Changelog for LedgerSMB 1.1.8

* Fixed DBI error on order consolidation
* Fixed whitelisting errors on template editing

Changelog for LedgerSMB 1.1.7

* Fixed another login issue

Changelog for LedgerSMB 1.1.6

* Fixed problem with login failures

Changelog for LedgerSMB 1.1.5

* Updated version strings
* Whitelisted redirect destinations in Form::redirect
* Whitelisted destinations in bin/mozilla/am.pl
* Limited logout redirect destinations
* Whitelisted directories and file extensions used by the template editor
* Converted the template editor to using 3-arg open
* Limited configurable preferences in save_preferences
* Moved (error|info)_function strings from $form into environment variables
* Converted opens of $form->{IN} to 3-arg open in form printing
* User config items are now truncated at first newline when saving
* Converted username check in config load from regex to string comparison
* Added directory traversal check to username used in $USER.conf generation

Changelog for LedgerSMB 1.1.1

* Fixed problem with parts_short trigger not being created
* Fixed problem with custom fields functions not being created
* Pg driver is now checked by default. 

Changelog for LedgerSMB 1.1.0

Database
* Added add_custom_field and drop_custom_field functions.
	-- will be more integrated into API next version
* Added utility to partially recover from SQL-Ledger data corruption issues.
* Primary Key added to acc_trans table
* DB Updates now use one transaction per update file.
* FLOAT datatypes removed from database
* Protection against duplicate transaction id's.
* Added foreign key constraint to acc_trans.chart_id
* Database backups now use pg_dump
* Database creation routines now attempt to add plpgsql to the db if not there.
* Transaction reversal is now enforced by default

Security
* One is required to change the admin password when it is blank (on first login etc).

Usability
* We now support adding custom automation into a custom.pl
* Setup.pl use is now experimentally supported
* Disabled editing sub-assemblies in one area where it is unsafe.
* Utility included for near-real-time parts short email notifications.
* Fixed Lynx support
* Batch printing now available for checks
* Warnings are printed when check stub is truncated
* Sales Data Report added
* SL2LS.pl now dies if it cannot open the files with instructions on how to proceed manually
* Links between admin and login pages
* Experimental support for Windows printing

Changelog for LedgerSMB v 1.0.0p1
* Fixed directory transversal/arbitrary code execution vulnerability.

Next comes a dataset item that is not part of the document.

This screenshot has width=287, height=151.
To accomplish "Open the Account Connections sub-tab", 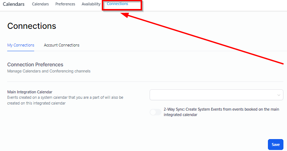I will pyautogui.click(x=62, y=45).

Changelog for LedgerSMB v 1.0.0

(Changes relative to the pre-fork SQL-Ledger 2.6.17)

* Corrected sessionid security hole allowing bypass of login to main application
* Corrected sessionid security hole allowing one to list logins and more.
* Changed acc_trans.amount to NUMERIC
* Tightened browser caching rules to prevent problems with back button.
* Added an open content manual to the main distribution.
* New logo. 
* Began whitespace reformatting of main application.